Les représentants des médias ont été reçus en audience par le Premier ministre, Yacouba Isaac Zida, en début d'après-midi du mardi 6 octobre 2015 à la primature. Cette rencontre visait à témoigner de la solidarité du gouvernement aux médias pour le lourd tribut que les organes de presse ont payé pendant le temps qu'a duré le putsch du 16 septembre dernier en n’adhérant pas au projet de Diendéré.
Deux bonnes heures, il n’en aura pas fallu moins pour le cœur à cœur entre le Premier ministre et les hommes de médias. Ils ont en effet partagé leurs expérience amères pendant et après le putsch du 16 septembre dernier orchestré par l'ex-RSP.
Tour à tour, les representants de la presse ont temoigné des stigmates matérielles, physiques et morales dont ils ont été victimes et dont certains sont encore visibles.
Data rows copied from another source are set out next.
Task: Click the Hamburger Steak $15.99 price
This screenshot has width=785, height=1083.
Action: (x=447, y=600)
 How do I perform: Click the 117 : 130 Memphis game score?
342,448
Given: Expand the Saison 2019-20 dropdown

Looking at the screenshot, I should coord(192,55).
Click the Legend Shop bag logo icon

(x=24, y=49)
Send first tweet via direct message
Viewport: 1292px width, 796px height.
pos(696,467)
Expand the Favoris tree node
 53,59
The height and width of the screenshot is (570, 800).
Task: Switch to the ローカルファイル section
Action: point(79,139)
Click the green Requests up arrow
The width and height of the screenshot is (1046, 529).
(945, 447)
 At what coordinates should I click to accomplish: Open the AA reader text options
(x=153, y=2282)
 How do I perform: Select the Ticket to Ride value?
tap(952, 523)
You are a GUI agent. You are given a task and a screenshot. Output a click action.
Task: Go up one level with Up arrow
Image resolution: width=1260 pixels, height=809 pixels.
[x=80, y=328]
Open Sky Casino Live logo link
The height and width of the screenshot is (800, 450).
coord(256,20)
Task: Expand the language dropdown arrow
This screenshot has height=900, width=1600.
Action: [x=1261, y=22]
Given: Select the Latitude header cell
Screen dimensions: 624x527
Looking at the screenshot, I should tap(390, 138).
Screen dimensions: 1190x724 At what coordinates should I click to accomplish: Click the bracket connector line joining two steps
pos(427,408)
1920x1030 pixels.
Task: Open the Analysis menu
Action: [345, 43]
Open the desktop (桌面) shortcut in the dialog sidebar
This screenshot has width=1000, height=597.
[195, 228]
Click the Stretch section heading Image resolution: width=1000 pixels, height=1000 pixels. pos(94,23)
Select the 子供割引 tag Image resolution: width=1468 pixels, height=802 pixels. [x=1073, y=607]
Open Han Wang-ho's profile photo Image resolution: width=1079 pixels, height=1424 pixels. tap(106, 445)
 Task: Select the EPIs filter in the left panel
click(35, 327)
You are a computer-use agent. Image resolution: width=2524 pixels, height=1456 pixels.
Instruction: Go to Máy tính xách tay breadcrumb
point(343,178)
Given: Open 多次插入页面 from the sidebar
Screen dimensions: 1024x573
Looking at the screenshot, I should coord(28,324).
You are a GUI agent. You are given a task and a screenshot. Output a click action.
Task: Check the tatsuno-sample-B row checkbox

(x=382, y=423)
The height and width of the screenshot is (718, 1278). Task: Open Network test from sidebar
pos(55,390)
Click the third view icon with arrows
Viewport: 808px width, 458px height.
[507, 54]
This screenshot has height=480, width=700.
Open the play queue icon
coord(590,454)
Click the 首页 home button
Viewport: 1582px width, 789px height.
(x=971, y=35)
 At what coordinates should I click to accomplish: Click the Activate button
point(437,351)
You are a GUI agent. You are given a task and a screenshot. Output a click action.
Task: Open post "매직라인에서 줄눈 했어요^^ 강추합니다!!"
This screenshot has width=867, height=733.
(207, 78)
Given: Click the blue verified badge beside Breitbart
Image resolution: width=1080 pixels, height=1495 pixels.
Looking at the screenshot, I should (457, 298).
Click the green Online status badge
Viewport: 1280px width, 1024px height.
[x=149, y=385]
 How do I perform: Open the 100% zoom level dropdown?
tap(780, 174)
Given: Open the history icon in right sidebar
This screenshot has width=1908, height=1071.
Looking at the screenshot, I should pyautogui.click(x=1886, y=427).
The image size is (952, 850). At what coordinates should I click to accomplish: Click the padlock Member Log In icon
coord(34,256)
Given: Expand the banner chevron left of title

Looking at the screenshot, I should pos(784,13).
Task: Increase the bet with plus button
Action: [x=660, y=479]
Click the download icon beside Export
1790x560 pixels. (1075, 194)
Pour l'ensemble de la presse c'était un choc psychologique, un traumatisme, car tous les journalistes ont plus ou moins bavé soit en voyant leur outil de travail endommagé, soit en étant brutalisés.
"Nous étions pris entre service public et manifestants, donc ce n'était pas évident à gérer. Nous avons expliqué comment les travailleurs ont passé ces moments difficiles et c'était une riche expérience d'entendre ce que les autres ont vécu. Nous avons par ailleurs relaté la manière dont nous avons résisté puisqu'il était question que la RTB présente un journal normal et la rédaction a résisté en faisant le strict minimum", a expliqué Danielle Bougaïré, la directrice générale de la RTB .
Une fois n'est pas coutume pour celui qui s'est souvent laissé aller dans les digressions, Moustapha Thiombiano, P-DG du groupe Horizon, qui a relevé le sentiment général : "On a eu chaud, nous vous soutenons, alors soutenez-nous".
Cette rencontre a été le lieu de poser certains problèmes déjà connus et d'autres plus circonstanciels puisque radios, télévisions et organes de presse ne diffusaient plus et autant de jours sans paraître ou émettre sont des périodes sans recettes alors que dans le même temps les charges demeurent : salaires, impôts, cotisations sociales dues à la CNSS.... si bien que certains tels Souleymane Traoré du journal Le quotidien se demandaient s'il ne pouvait pas y avoir une espèce de moratoire dans le payement des impôts.
Un appel qui n'est pas tombé dans l'oreille d'un sourd puisque le chef du gouvernement a affirmé que si les médias ont payé un lourd tribut à ce putsch, c'est parce que les journalistes ont fait le choix de ne pas accompagner "l'imposture". Et c'est d'ailleurs ce que les putschistes ont tout de suite compris.
Le gouvernement de la transition compatit donc à la douleur des organes de presse et se dit disposé à accompagner les médias dans la restitution des outils de travail endommagés. Il a alors pris l'engagement selon Rémi Dandjinou de dédommager les médias victimes, de revoir la subvention à la hausse et la possibilité de la mise en place d'un fonds de soutien aux entreprises de presse.
Mon général, prions
Les journalistes se sont aussi enquis de l'état de santé du PM et de quelques détails sur les conditions de sa détention. C'est d'ailleurs la gorge encore nouée par l'émotion à l'évocation de ce souvenir douleureux qu'il a parlé des conditions de sa détention et ce jusqu’au menu.
Il a ainsi fait cas du café qu’Augustin Loada (ministre de la Fonction publique détenu avec lui dans la même pièce) et lui refusaient de boire ou des somnifères qu'ils se gardaient de prendre par précaution jusqu'à son face-à-face presque tragique avec le général Diendéré une nuit vers 3h du matin.
Il a demandé au général Diendéré s'ils pouvaient tous les deux prier ensemble, il n'y a pas trouvé d'objection et le pasteur Zida a prié. Il a également reçu la visite de l'ambassadeur américain Tulinabo Mushingui qui dès qu'il est entré dans sa cellule a d'abord voulu lui faire une photo avant même de le saluer pour la simple raison que dehors on le prenait pour mort.
"On croyait que le PM était mort. Moi personnellement j'ai appelé un commandant de l'armée américaine à Washington qui m'a assuré qu'il n'est pas mort", a confié Moustapha Thiombiano de Horizon FM.
Il est également ressorti de ces échanges que contrairement à ce que pensent beaucoup de Burkinabè, il n’y a pas que du mauvais au RSP. A en croire Rémi Dandjinou de Burkina Info, certains de ses anciens élèves membres de ce corps l'avaient prévenu du danger qu'il pouvait courir. Ce témoignage vient donc corroborer la thèse défendue également par le PM selon laquelle la majorité silencieuse et sans doute apeurée du RSP a été entraînée dans cette aventure.